Studies looking at the interactions between the cylindrical steel design and clay and sand sea-bottoms commonly found at many offshore wind farm farm sites, point to engineers having “under-estimated the support that the seabed soil provides, resulting in over-conservative design calculations”.
Re-worked estimates coming out of the Carbon Trust’s £3.5m ($4.5m) Pile Soil Analysis (Pisa) project, led by developer Orsted and involving researchers at Oxford University, Imperial College London and University College Dublin, suggest that “more accurate methods” could cut steel requirements for monopiles by up to 30% percent resulting in “significant cost savings”.
“We believe these new methodologies will have a significant impact on the way industry understands the interaction between soil conditions and monopile foundations. It is the culmination of many years of collaborative work between industry and academia,” said Jan Matthiesen, director of the Carbon Trust’s offshore wind division.
Matthiesen notes that until now offshore wind turbine monopile designs – which have grown to ‘XL’ concepts measuring over seven metres in diameter and weighing up to 1,300 tonnes – were based on old offshore oil & gas platform engineering methods, where the foundation piles driven into the seabed to support the foundation “are smaller in diameter, longer and must resist different loading conditions during use”.
The Pisa design methods were tailored larger diameter monopile geometries and specific wind turbine loading conditions, making “bespoke optimisation” of foundations and structures for different geographic locations possible.
“Replacing models which were originally developed for the oil & gas sector is a critical step in reducing costs even further,” said Matthiesen.
University of Oxford profressor of engineering science, Byron Byrne, who was Pisa’s principal investigator, stated: “This] is a fantastic example of industry and academia working closely together to solve engineering problems of real significance to the offshore wind industry”.
He noted that the eight papers coming out of the project being made available on the UK Institute of Civil Engineers website would “facilitate a wider and more rapid uptake of the new knowledge, not only for wind farm design by the industry but also as a basis for new research initiatives in academia”.
The data used in the Pisa project was drawn from field testing at locations in Cowden, in the UK, and Dunkirk, France, with characteristics similar to those found in many areas of the North Sea.

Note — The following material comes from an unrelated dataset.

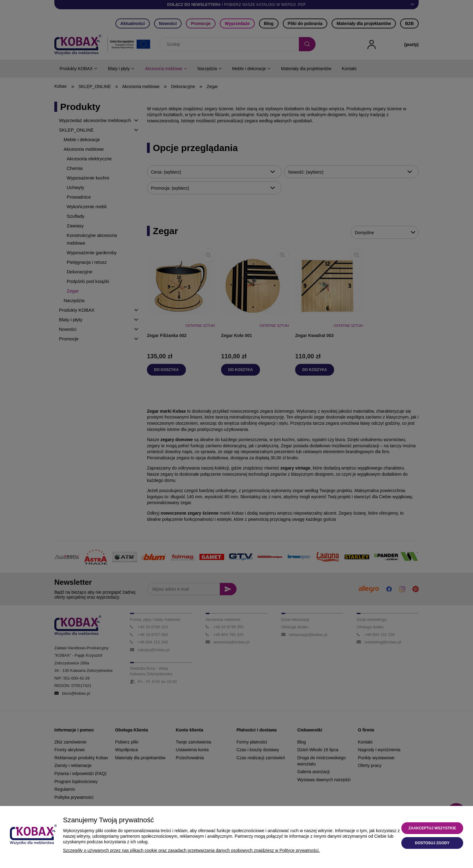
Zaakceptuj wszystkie (432, 828)
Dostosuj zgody (432, 843)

Orsted, which is the leading developer of offshore wind project globally with 15GW in its project pipeline including 6.3GW either operating or under construction in British waters, has already begun using the new methods for monopile design for its Hornsea wind farms, a cluster of gigawatt-plus developments off the UK.

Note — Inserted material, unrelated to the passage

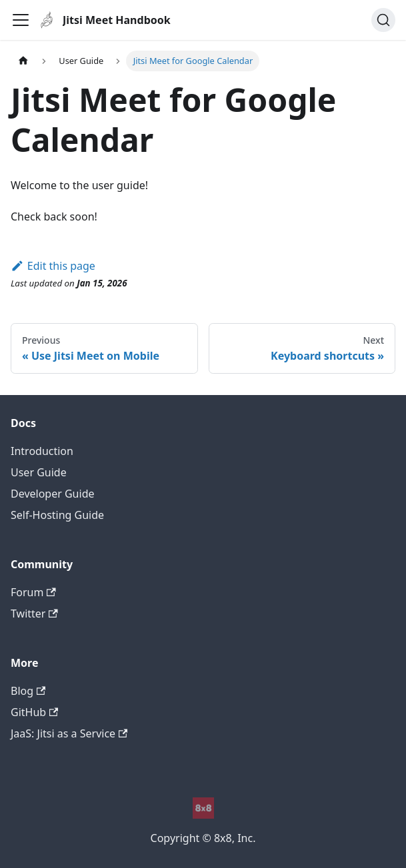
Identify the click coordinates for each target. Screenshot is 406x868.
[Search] (383, 20)
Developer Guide (53, 494)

“The Pisa framework is leading to even more efficient and cost-effective monopile foundations for offshore wind farms across the globe,” said Orsted’s Miguel Pacheco Andrade, who was technical manager on the project.
“[It] represents a major paradigm shift in offshore geotechnical design. Not only has it led to significant steel savings for monopile foundations, but the use of Pisa allows greater confidence in our design calculations.”

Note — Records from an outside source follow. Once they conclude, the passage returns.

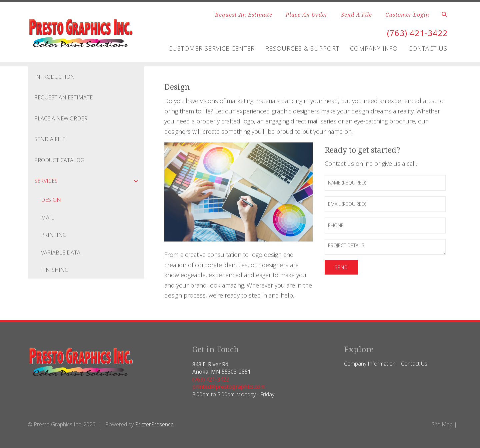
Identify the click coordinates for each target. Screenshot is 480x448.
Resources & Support (302, 48)
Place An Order (307, 15)
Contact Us (428, 48)
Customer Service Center (211, 48)
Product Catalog (59, 160)
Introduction (54, 77)
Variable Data (61, 253)
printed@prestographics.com (229, 387)
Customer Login (407, 15)
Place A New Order (61, 118)
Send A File (356, 15)
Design (51, 200)
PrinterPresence (154, 424)
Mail (47, 217)
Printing (54, 235)
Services (89, 181)
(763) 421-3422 (417, 33)
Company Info (374, 48)
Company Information (370, 364)
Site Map (442, 424)
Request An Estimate (244, 15)
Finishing (55, 270)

Historically, monopiles were been restricted to waters of 30 metres or less – after which their size became too unwieldy to manufacture, transport or pile in, making their economics not measure up to the steel jackets and new-generation concretre gravity base ( CGB) designs.
But in last five years, XL concepts were proven and chosen for a number of deeper water projects, with developments such as the 600MW Gemini off the Netherlands and the 400MW Rampion and 336MW Galloper wind farms off Britain pushing back the boundaries for monopiles to waters closer to 40 metres, well beyond the previous thresholds of the technology.